Since the facts here show that the vessels on which the contested service was rendered plied between the United States and foreign ports, since their crews were customarily signed on, discharged and paid off in a port of the United States, and since •they were not “foreign” vessels, United States v. Carnean, supra, it would seem that the service of these petitioners did expose them to a “scrutiny which is the measurable equivalent of actual residence”.
In view of these facts, it is concluded that the “home port” of these vessels was in the United States within the meaning of Section 325(a) of the Nationality Act of 1940.
These petitions are granted and petitioners may be admitted to citizenship upon taking the oath required by law.

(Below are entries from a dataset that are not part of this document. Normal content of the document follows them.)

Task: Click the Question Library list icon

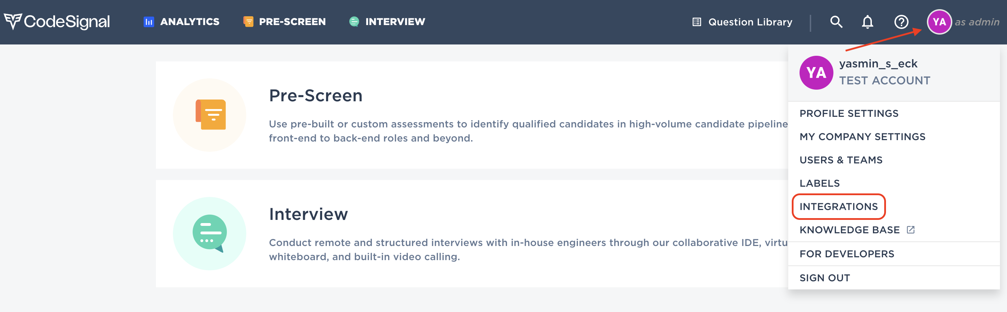Action: point(696,22)
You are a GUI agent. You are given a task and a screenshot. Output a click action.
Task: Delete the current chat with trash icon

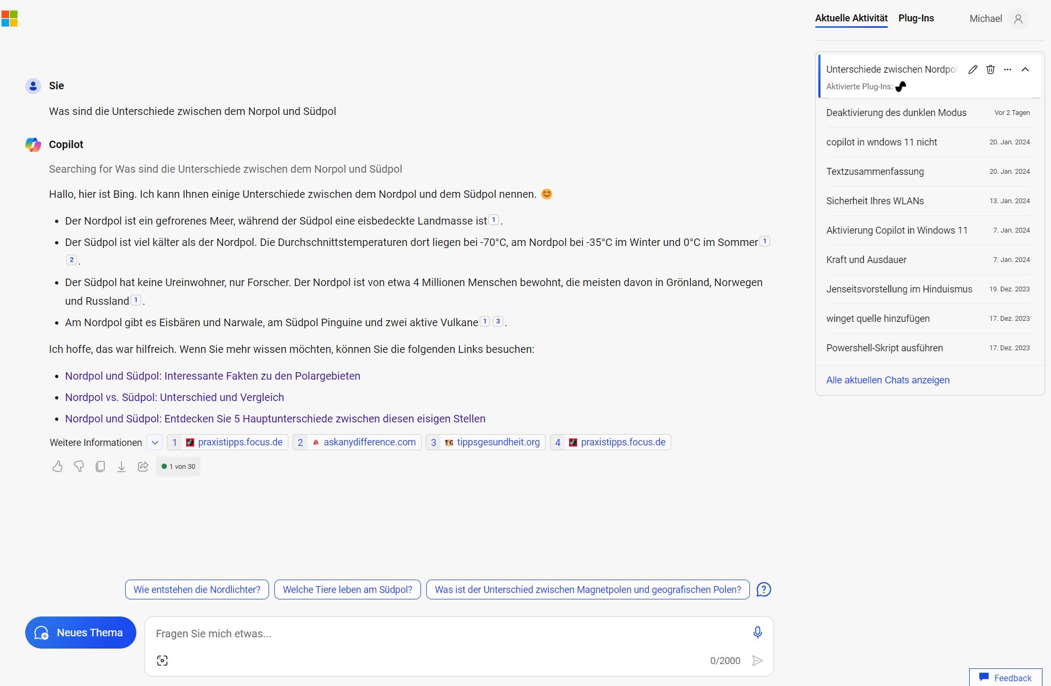991,70
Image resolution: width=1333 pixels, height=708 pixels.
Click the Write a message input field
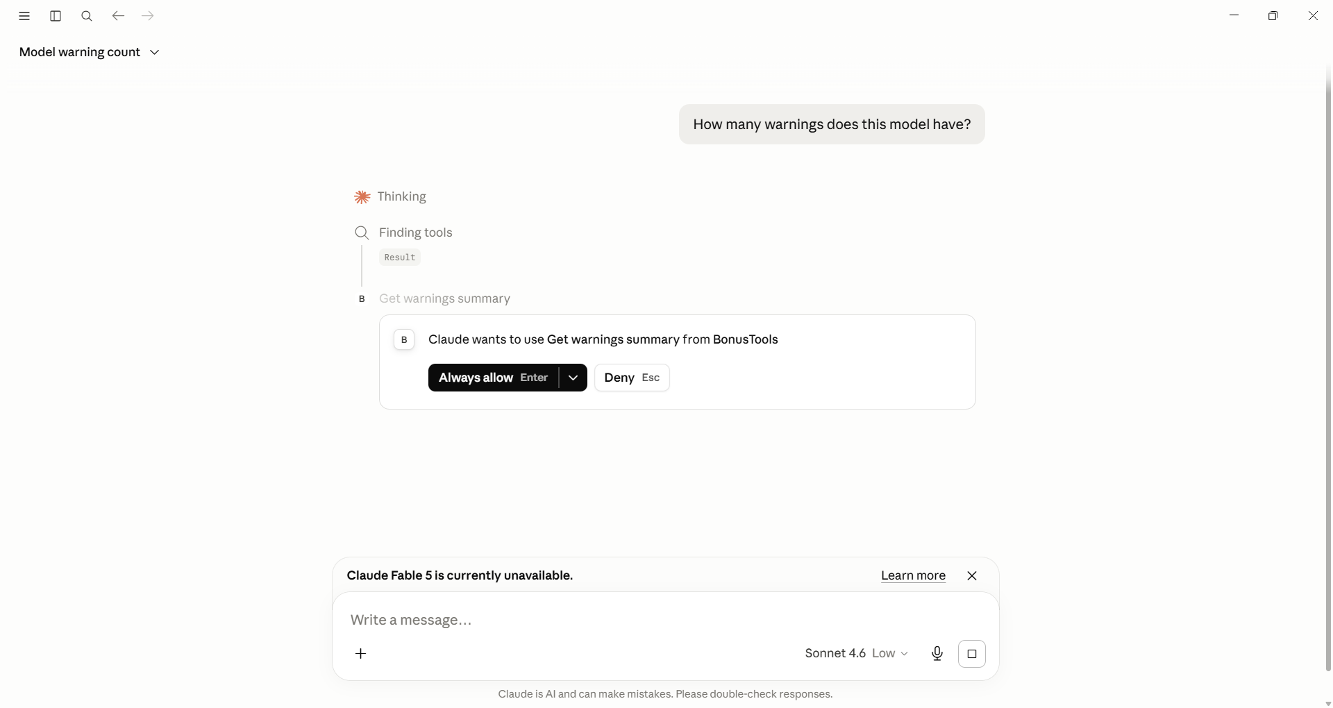[665, 620]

. The conceded valid service of petitioners is as follows: Ernesto Medina Mores 57 months 29 days Valentin Puente Aguirre 46 months 18 days Pedro Jose Casco- 54 months 2 days.

. Learned v. Brown, 5 Cir., 94 F. 876, 880; The Thomas Fletcher, C.C., 24 F. 375; The E. A. Barnard, C.C., 2 F. 712, 716; The Albany, 1 Fed.Cas. p. 288, No. 131; Hill v. The Golden Gate, 12 Fed.Cas. 168, No. 6,492, affirmed, 12 Fed.Cas. 155, No. 6,491; The Mary Bell, 16 Fed. Cas. 957, No. 9,199. This was so even though the vessel was of foreign registry and flew the foreign flag. The Alice Tainter, 1 Fed.Cas. 405, No. 195; The Chelmsford, D.C., 34 F. 399, 401.

. Alaska & P. S. S. Co. v. C. W. Chamberlain & Co., 9 Cir., 116 F. 600, 602; The Samuel Marshall, 6 Cir., 54 F. 396, 399.